**RAW RECORDS**
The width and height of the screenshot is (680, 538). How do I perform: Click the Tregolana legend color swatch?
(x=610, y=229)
--
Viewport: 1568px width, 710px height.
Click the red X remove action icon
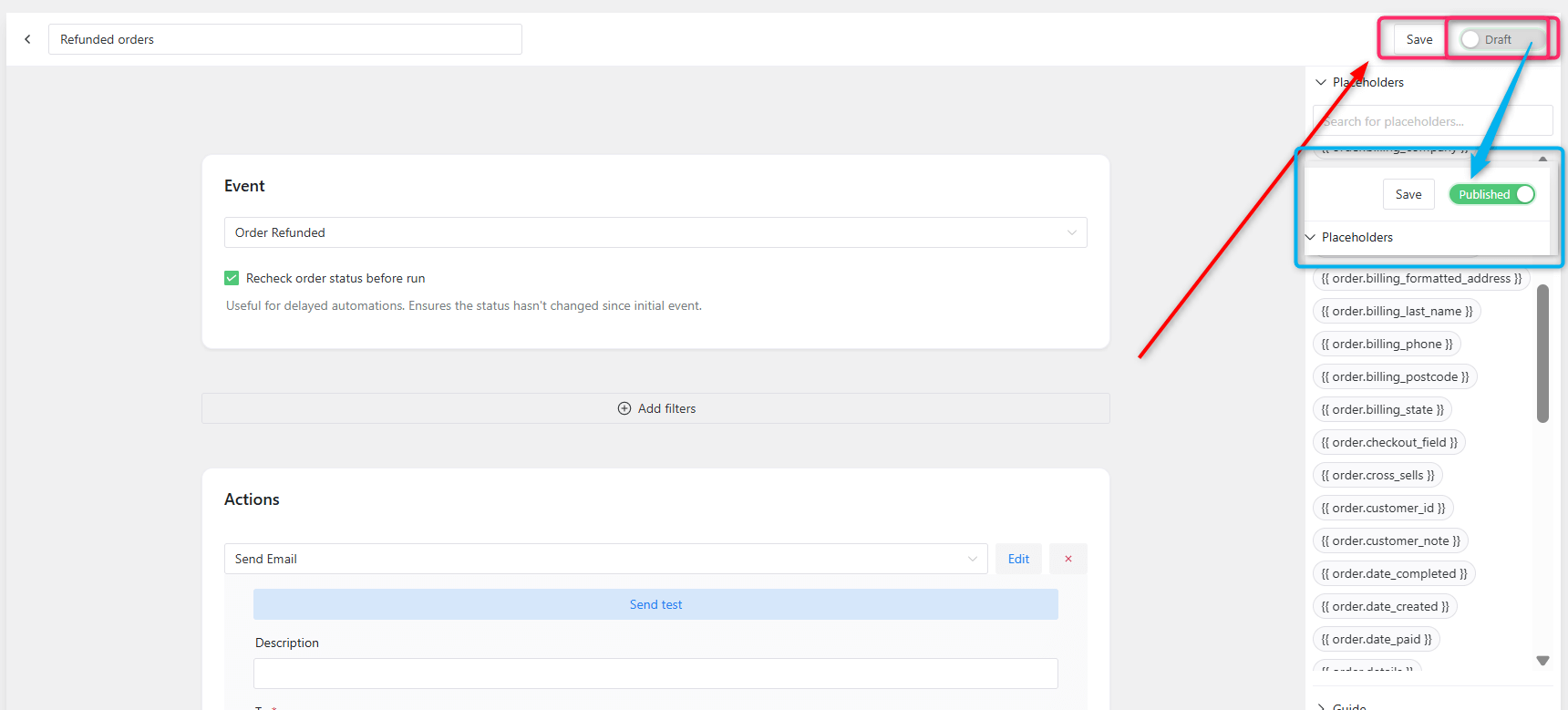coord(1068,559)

**REQUIREMENT**
Copy out the entries in the stretch from the line containing "Viewport: 1568px width, 710px height." through the line containing "coord(1068,559)", requests included, raising every coordinate in the answers by 76. Leave the pictures out of your answer.

**ANSWER BELOW**
Viewport: 1568px width, 710px height.
Click the red X remove action icon
coord(1144,635)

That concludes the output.